Der Prüfer konnte die Anfangssalden nicht verifizieren

Wenn der Prüfer keine ausreichenden und geeigneten Prüfungsnachweise zu den Anfangssalden erhält, kann dies zu einem modifizierten Bestätigungsvermerk führen – entweder einem eingeschränkten Vermerk oder einer Versagung des Vermerks, abhängig vom Umfang der Einschränkung, gemäß ISA 705.
Dies tritt häufig auf, wenn der Prüfer zu Beginn des Geschäftsjahres nicht an der physischen Inventur teilnehmen konnte und keine ausreichenden Nachweise über die Anfangsbestände der Vorräte erlangen konnte. Sind die Vorräte wesentlich, ohne jedoch einen durchgreifenden Einfluss auf die Finanzlage oder den Cashflow zu haben, ist ein eingeschränkter Vermerk angemessen.
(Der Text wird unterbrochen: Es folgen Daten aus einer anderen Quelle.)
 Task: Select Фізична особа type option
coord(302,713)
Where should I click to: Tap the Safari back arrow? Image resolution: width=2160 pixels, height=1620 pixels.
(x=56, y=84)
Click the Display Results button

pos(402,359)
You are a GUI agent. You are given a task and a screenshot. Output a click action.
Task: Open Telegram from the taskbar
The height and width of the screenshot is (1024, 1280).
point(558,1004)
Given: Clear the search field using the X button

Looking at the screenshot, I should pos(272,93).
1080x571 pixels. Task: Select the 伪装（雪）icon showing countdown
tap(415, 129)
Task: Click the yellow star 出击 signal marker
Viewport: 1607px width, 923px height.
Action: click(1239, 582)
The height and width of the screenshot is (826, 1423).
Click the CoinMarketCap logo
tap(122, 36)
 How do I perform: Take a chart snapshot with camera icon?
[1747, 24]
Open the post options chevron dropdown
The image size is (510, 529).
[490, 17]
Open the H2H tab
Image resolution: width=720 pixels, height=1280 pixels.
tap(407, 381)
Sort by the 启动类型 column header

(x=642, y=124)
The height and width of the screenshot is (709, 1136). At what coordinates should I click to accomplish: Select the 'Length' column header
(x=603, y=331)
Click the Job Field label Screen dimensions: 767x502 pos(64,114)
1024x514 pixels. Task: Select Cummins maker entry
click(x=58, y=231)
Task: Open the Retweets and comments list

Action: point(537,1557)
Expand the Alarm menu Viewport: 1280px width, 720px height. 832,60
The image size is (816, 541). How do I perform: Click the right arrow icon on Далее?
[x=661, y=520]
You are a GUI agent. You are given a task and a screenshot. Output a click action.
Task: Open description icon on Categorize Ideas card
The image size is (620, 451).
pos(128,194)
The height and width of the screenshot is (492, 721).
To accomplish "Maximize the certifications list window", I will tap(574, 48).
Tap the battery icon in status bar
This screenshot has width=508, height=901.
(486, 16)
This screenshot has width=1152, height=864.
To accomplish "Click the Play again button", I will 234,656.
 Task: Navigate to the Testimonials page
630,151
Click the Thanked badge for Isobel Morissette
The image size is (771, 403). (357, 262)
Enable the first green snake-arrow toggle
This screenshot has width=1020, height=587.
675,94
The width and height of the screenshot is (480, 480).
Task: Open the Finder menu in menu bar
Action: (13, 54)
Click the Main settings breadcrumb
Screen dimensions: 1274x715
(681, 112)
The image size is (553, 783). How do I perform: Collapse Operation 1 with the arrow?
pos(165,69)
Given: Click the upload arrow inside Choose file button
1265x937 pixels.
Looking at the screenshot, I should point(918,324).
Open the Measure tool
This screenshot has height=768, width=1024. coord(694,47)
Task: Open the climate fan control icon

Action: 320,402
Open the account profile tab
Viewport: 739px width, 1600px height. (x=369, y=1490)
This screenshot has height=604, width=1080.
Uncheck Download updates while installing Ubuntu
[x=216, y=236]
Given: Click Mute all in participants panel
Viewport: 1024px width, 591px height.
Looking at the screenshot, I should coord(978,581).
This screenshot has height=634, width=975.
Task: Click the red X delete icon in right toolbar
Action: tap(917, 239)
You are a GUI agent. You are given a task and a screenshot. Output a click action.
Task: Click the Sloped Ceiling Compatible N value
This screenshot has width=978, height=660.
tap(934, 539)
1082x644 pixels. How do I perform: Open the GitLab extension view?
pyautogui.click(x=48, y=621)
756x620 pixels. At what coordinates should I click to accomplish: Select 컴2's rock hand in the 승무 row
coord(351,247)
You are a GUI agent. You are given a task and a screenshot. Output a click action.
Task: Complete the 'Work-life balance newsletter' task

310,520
Stellt der Prüfer fest, dass die Anfangssalden wesentliche Fehler enthalten, die den aktuellen Jahresabschluss beeinflussen, und diese Fehler nicht ordnungsgemäß berichtigt oder offengelegt wurden, ist ein eingeschränkter oder negativer Bestätigungsvermerk gemäß ISA 705 zu erteilen.

Der Prüfer konnte die Anfangssalden verifizieren

Kann der Prüfer bestätigen, dass der Jahresabschluss die Anfangs- und Endsalden zutreffend darstellt, wird ein uneingeschränkter Bestätigungsvermerk erteilt.
Der Prüfungsbericht enthält zusätzlich einen Abschnitt „Sonstige Sachverhalte“, in dem angegeben wird, dass der Jahresabschluss des Vorjahres von einem anderen Prüfer geprüft wurde, einschließlich des Typs des Bestätigungsvermerks, etwaiger Modifikationen und des Datums des Berichts des Vorgängerprüfers, oder dass das Unternehmen erstmals einer gesetzlichen Prüfungspflicht unterliegt.